Sarney nega que tenha vetado Pedro Fernandes para ministério

Segundo a assessoria de imprensa dele, Sarney disse que não foi nem mesmo consultado pelo presidente Michel Temer sobre a nomeação do parlamentar

2 JAN 2018 • 21h29
Sarney disse que não foi nem mesmo consultado pelo presidente Michel Temer sobre a nomeação do parlamentar - Jefferson Rudy/Agência Senado

O ex-presidente José Sarney negou nesta terça-feira (2) que tenha vetado a nomeação do deputado federal Pedro Fernandes (PTB-MA) para o comando do Ministério do Trabalho.

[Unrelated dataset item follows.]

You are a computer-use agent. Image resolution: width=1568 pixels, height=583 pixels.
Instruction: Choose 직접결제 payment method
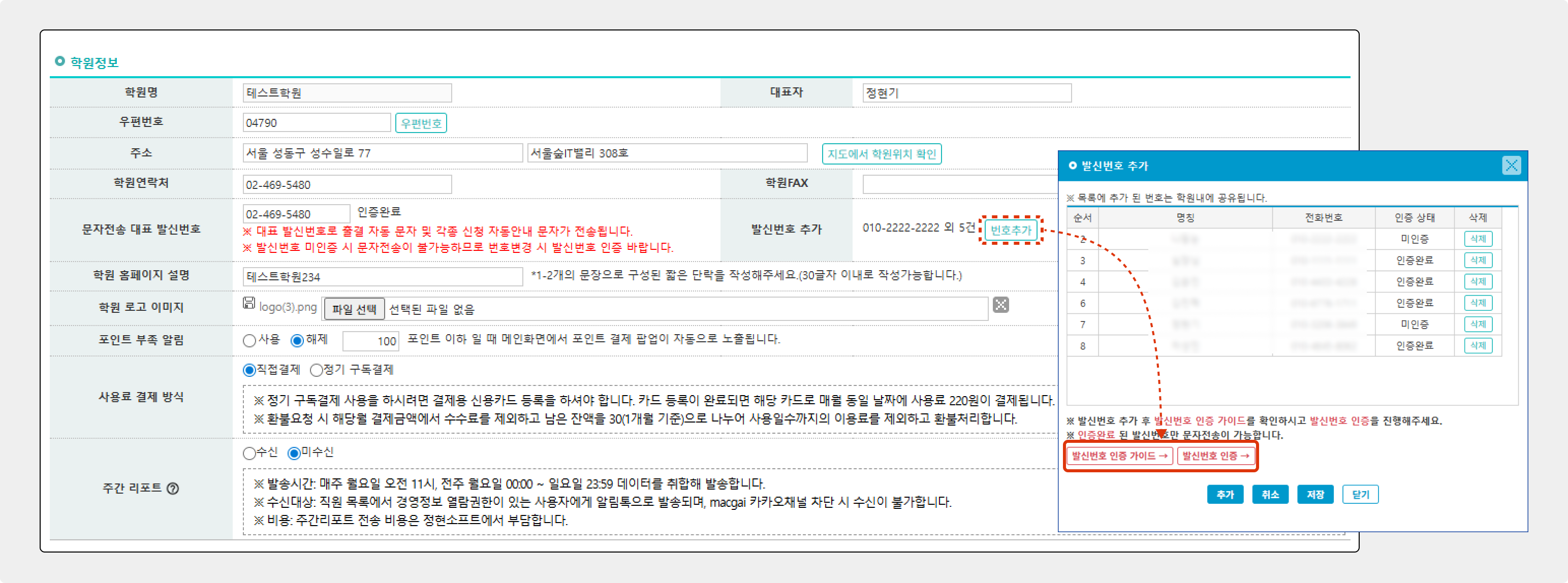pyautogui.click(x=249, y=370)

Segundo a assessoria de imprensa dele, Sarney disse que não foi nem mesmo consultado pelo presidente Michel Temer sobre a nomeação do parlamentar.

Em mensagem, enviada a correligionários, Fernandes disse mais cedo que não tomará posse devido "ao embaraço" que ele poderia criar na relação entre Temer e Sarney.

Segundo a reportagem apurou, Sarney não referendou o nome do parlamentar, que é alinhado com o governador do Maranhão, Flávio Dino, do PCdoB.

Sem o aval do ex-presidente, Temer pediu ao PTB que indique outro nome. Fernandes recebeu a notícia na manhã desta terça-feira (2) do presidente nacional do PTB, Roberto Jefferson.

A decisão do presidente causou desconforto na bancada do PTB na Câmara dos Deputados. "Não aceitamos outra indicação. A indicação do Pedro Fernandes é a do partido", disse o líder, Jovair Arantes (PTB-GO).

Com a recusa a Fernandes, o PTB avalia o nome do deputado federal Sérgio Moraes (RS), que não deve ser candidato na disputa eleitoral do ano que vem.

Ele chegou a ser sondado após a saída do ex-ministro Ronaldo Nogueira, mas na época recusou. Na bancada do partido, contudo, há a expectativa de que agora ele aceite.

Em 2009, Moraes causou polêmica ao dizer que estava "se lixando para a opinião pública", quando defendeu o ex-deputado federal Edmar Moreira (sem partido-MG). Ele era o relator no conselho de ética de acusação contra o mineiro de apresentar notas falsas ao justificar o uso de verba indenizatória.

O ex-ministro Ronaldo Nogueira deixou o cargo na semana passada para disputar cargo de deputados federal nas eleições do ano que vem.

No mesmo dia em que saiu da pasta, ele publicou nova portaria sobre a definição de trabalho escravo, que deixa mais rígidas as definições do que leva à punição do empregador.